►
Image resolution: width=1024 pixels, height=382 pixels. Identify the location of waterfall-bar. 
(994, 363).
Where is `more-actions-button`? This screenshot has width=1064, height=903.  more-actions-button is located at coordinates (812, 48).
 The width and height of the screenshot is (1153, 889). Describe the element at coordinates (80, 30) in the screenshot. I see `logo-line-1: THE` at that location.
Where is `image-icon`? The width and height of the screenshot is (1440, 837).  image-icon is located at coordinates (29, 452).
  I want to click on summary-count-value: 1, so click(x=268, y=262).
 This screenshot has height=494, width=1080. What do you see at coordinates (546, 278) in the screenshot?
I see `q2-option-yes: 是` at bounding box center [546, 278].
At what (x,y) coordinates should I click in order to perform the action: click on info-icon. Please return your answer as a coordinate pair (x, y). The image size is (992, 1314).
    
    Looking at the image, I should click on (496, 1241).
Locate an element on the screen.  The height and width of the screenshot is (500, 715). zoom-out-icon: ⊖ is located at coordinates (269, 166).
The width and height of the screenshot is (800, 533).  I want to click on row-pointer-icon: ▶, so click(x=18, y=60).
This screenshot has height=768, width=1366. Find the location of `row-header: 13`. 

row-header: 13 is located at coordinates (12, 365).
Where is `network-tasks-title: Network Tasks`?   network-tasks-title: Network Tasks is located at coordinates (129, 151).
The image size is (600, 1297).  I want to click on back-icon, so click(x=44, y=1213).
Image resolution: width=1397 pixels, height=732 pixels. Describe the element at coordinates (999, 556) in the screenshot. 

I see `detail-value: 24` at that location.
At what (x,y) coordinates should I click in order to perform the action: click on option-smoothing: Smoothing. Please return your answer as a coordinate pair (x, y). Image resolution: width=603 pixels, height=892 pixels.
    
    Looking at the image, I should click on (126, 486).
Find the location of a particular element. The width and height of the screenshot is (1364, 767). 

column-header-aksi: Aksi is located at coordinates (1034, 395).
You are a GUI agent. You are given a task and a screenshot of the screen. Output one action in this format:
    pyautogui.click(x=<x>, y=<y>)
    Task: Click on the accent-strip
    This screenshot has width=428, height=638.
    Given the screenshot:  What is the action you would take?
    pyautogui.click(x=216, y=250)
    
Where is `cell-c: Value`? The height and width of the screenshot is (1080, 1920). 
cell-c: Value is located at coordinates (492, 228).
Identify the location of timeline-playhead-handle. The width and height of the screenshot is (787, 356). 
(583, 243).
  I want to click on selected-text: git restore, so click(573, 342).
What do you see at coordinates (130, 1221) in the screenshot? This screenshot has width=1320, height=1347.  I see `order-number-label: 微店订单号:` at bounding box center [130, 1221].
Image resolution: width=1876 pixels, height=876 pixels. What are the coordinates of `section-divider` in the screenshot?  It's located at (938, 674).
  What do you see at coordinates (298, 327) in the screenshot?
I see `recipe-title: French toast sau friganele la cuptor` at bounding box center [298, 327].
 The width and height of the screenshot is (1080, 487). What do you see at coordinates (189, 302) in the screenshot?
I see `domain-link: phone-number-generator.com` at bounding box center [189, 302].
◄
▸ **Job item**
Replace "Image resolution" with "Screen size" throughout the lines above, leaving everything else the same.

▸ **Answer to the problem**
Screen size: width=1024 pixels, height=382 pixels. Identify the location of waterfall-bar. 
(994, 363).
Where is `more-actions-button`? This screenshot has width=1064, height=903.  more-actions-button is located at coordinates (812, 48).
 The width and height of the screenshot is (1153, 889). Describe the element at coordinates (80, 30) in the screenshot. I see `logo-line-1: THE` at that location.
Where is `image-icon`? The width and height of the screenshot is (1440, 837).  image-icon is located at coordinates (29, 452).
  I want to click on summary-count-value: 1, so click(x=268, y=262).
 This screenshot has height=494, width=1080. What do you see at coordinates (546, 278) in the screenshot?
I see `q2-option-yes: 是` at bounding box center [546, 278].
At what (x,y) coordinates should I click in order to perform the action: click on info-icon. Please return your answer as a coordinate pair (x, y). The image size is (992, 1314).
    
    Looking at the image, I should click on (496, 1241).
Locate an element on the screen.  The height and width of the screenshot is (500, 715). zoom-out-icon: ⊖ is located at coordinates (269, 166).
The width and height of the screenshot is (800, 533).  I want to click on row-pointer-icon: ▶, so click(x=18, y=60).
This screenshot has height=768, width=1366. Find the location of `row-header: 13`. 

row-header: 13 is located at coordinates (12, 365).
Where is `network-tasks-title: Network Tasks`?   network-tasks-title: Network Tasks is located at coordinates (129, 151).
The image size is (600, 1297).  I want to click on back-icon, so click(x=44, y=1213).
Screen size: width=1397 pixels, height=732 pixels. Describe the element at coordinates (999, 556) in the screenshot. 

I see `detail-value: 24` at that location.
At what (x,y) coordinates should I click in order to perform the action: click on option-smoothing: Smoothing. Please return your answer as a coordinate pair (x, y). Screen size: width=603 pixels, height=892 pixels.
    
    Looking at the image, I should click on (126, 486).
Find the location of a particular element. The width and height of the screenshot is (1364, 767). 

column-header-aksi: Aksi is located at coordinates (1034, 395).
You are a GUI agent. You are given a task and a screenshot of the screen. Output one action in this format:
    pyautogui.click(x=<x>, y=<y>)
    Task: Click on the accent-strip
    This screenshot has width=428, height=638.
    Given the screenshot:  What is the action you would take?
    pyautogui.click(x=216, y=250)
    
Where is `cell-c: Value`? The height and width of the screenshot is (1080, 1920). 
cell-c: Value is located at coordinates (492, 228).
Identify the location of timeline-playhead-handle. The width and height of the screenshot is (787, 356). 
(583, 243).
  I want to click on selected-text: git restore, so click(573, 342).
What do you see at coordinates (130, 1221) in the screenshot? This screenshot has width=1320, height=1347.  I see `order-number-label: 微店订单号:` at bounding box center [130, 1221].
Screen size: width=1876 pixels, height=876 pixels. What are the coordinates of `section-divider` in the screenshot?  It's located at (938, 674).
  What do you see at coordinates (298, 327) in the screenshot?
I see `recipe-title: French toast sau friganele la cuptor` at bounding box center [298, 327].
 The width and height of the screenshot is (1080, 487). What do you see at coordinates (189, 302) in the screenshot?
I see `domain-link: phone-number-generator.com` at bounding box center [189, 302].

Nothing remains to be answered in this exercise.